> **What is being asked**
Find the line with "Dodaj u korpu (750, 326)" in the entries below. Repeat it, every following line, and the line with "E-bike (744, 27)", exactly and with nothing added.
Dataset records Start Marker
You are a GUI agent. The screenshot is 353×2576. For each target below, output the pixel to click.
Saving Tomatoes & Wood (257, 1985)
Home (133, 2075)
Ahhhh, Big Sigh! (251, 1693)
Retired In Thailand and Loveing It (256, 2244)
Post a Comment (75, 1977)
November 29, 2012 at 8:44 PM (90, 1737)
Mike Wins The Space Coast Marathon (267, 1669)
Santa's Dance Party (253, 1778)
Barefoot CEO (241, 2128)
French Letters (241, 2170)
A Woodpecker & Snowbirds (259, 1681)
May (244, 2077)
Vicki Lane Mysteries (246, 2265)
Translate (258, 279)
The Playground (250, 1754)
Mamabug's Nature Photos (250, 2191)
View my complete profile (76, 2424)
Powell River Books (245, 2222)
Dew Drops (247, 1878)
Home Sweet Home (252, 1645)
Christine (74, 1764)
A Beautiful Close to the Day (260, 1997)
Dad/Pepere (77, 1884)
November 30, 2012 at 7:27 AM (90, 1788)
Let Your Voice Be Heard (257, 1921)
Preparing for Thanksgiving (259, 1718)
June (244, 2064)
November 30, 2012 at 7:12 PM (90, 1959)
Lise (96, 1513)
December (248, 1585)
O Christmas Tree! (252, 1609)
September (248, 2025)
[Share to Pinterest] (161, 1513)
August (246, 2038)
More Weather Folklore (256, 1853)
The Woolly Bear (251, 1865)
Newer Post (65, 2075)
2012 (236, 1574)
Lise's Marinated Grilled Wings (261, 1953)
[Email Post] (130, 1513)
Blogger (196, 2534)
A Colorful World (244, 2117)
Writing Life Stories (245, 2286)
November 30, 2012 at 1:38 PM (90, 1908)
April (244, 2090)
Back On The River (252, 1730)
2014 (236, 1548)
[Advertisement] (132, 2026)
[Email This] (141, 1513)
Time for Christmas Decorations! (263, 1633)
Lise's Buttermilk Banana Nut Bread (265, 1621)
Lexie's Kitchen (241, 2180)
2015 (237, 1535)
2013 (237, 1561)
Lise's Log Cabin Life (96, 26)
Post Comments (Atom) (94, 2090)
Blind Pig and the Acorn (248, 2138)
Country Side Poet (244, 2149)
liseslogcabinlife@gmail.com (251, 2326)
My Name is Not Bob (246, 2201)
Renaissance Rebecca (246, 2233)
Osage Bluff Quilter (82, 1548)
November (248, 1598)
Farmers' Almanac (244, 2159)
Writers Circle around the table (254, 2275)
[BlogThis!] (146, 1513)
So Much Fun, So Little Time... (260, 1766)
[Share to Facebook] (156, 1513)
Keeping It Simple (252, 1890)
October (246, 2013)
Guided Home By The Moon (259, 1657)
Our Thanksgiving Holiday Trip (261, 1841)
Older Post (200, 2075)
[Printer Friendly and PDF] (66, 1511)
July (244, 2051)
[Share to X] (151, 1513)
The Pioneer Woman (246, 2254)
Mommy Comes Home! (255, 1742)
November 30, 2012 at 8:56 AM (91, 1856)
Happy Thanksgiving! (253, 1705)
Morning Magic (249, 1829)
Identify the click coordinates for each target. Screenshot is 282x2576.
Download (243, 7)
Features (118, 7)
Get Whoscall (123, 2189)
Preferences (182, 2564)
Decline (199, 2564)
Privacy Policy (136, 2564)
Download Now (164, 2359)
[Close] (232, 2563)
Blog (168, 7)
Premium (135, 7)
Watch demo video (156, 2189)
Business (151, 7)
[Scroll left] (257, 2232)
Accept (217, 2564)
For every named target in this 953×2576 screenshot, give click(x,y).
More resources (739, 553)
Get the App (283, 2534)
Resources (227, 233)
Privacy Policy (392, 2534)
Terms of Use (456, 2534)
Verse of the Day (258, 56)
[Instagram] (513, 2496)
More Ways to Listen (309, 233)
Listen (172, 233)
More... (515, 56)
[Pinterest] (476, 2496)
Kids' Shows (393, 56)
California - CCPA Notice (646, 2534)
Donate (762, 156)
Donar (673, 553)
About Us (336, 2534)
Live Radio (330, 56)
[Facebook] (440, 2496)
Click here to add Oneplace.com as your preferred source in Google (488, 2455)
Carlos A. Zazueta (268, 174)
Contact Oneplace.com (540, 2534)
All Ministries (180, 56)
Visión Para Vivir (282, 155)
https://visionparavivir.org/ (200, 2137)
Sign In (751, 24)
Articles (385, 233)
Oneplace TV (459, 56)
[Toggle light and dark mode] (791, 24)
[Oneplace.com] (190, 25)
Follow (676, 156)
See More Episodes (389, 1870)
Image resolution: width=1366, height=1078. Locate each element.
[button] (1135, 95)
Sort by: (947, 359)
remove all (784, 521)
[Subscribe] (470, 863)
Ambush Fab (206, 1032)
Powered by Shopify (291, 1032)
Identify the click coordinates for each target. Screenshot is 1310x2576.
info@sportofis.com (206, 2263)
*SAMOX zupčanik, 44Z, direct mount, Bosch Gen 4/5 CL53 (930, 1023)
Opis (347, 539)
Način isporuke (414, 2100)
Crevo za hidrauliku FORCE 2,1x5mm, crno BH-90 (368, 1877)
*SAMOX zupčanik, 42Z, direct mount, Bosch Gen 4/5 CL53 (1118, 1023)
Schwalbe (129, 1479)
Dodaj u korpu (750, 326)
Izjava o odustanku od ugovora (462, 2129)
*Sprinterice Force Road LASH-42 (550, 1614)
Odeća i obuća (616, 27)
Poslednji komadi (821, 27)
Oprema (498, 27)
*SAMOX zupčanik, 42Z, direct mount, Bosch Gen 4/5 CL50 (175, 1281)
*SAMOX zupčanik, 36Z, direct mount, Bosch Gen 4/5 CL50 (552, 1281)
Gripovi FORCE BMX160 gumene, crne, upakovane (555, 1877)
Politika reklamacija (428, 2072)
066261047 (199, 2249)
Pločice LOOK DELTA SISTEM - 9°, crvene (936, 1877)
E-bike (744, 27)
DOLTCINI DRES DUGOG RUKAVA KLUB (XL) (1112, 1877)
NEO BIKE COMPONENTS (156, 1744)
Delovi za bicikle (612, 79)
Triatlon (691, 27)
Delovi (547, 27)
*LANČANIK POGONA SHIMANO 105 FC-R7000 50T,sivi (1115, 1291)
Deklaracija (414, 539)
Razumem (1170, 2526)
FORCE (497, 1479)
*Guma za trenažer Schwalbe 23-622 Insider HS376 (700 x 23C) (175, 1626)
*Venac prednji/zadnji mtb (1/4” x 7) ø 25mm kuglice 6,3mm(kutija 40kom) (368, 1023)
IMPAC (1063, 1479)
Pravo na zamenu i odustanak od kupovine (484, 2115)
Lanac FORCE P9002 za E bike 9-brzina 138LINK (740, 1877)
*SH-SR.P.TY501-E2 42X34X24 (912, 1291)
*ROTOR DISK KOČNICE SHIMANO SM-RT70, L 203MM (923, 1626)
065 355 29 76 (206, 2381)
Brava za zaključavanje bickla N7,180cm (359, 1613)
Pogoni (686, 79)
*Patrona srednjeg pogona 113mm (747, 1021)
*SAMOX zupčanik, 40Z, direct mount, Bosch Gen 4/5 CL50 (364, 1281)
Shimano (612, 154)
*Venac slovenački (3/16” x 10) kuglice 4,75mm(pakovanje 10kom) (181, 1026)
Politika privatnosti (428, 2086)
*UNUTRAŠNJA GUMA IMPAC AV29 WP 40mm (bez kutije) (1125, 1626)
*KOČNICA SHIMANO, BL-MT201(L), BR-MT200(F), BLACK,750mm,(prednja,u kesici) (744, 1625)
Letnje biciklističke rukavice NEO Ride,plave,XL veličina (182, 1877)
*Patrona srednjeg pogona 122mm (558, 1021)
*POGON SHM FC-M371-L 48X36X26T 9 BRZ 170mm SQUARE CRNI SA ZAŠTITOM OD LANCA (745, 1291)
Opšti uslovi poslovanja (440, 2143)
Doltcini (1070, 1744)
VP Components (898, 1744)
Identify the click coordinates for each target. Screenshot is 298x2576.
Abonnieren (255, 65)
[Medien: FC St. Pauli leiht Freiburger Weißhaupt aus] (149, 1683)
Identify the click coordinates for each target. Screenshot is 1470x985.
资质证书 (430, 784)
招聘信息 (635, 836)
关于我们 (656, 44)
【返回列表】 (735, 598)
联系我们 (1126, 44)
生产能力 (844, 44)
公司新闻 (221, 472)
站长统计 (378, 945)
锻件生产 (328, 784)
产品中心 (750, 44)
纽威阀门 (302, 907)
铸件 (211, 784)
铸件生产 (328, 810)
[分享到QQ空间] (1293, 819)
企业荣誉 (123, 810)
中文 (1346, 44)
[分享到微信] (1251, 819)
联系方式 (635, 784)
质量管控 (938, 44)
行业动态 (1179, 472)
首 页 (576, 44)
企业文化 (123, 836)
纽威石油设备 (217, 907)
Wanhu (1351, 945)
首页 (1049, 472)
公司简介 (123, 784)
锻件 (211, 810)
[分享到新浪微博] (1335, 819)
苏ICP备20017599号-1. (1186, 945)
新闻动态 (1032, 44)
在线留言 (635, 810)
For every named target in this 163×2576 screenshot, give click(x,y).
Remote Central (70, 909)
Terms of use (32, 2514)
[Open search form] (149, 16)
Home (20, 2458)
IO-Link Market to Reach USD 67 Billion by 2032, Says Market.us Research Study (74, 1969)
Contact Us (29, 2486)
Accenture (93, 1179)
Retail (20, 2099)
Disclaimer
Dataset records End Marker
> **Task answer**
Dodaj u korpu (750, 326)
Izjava o odustanku od ugovora (462, 2129)
*Sprinterice Force Road LASH-42 (550, 1614)
Odeća i obuća (616, 27)
Poslednji komadi (821, 27)
Oprema (498, 27)
*SAMOX zupčanik, 42Z, direct mount, Bosch Gen 4/5 CL50 (175, 1281)
*SAMOX zupčanik, 36Z, direct mount, Bosch Gen 4/5 CL50 (552, 1281)
Gripovi FORCE BMX160 gumene, crne, upakovane (555, 1877)
Politika reklamacija (428, 2072)
066261047 (199, 2249)
Pločice LOOK DELTA SISTEM - 9°, crvene (936, 1877)
E-bike (744, 27)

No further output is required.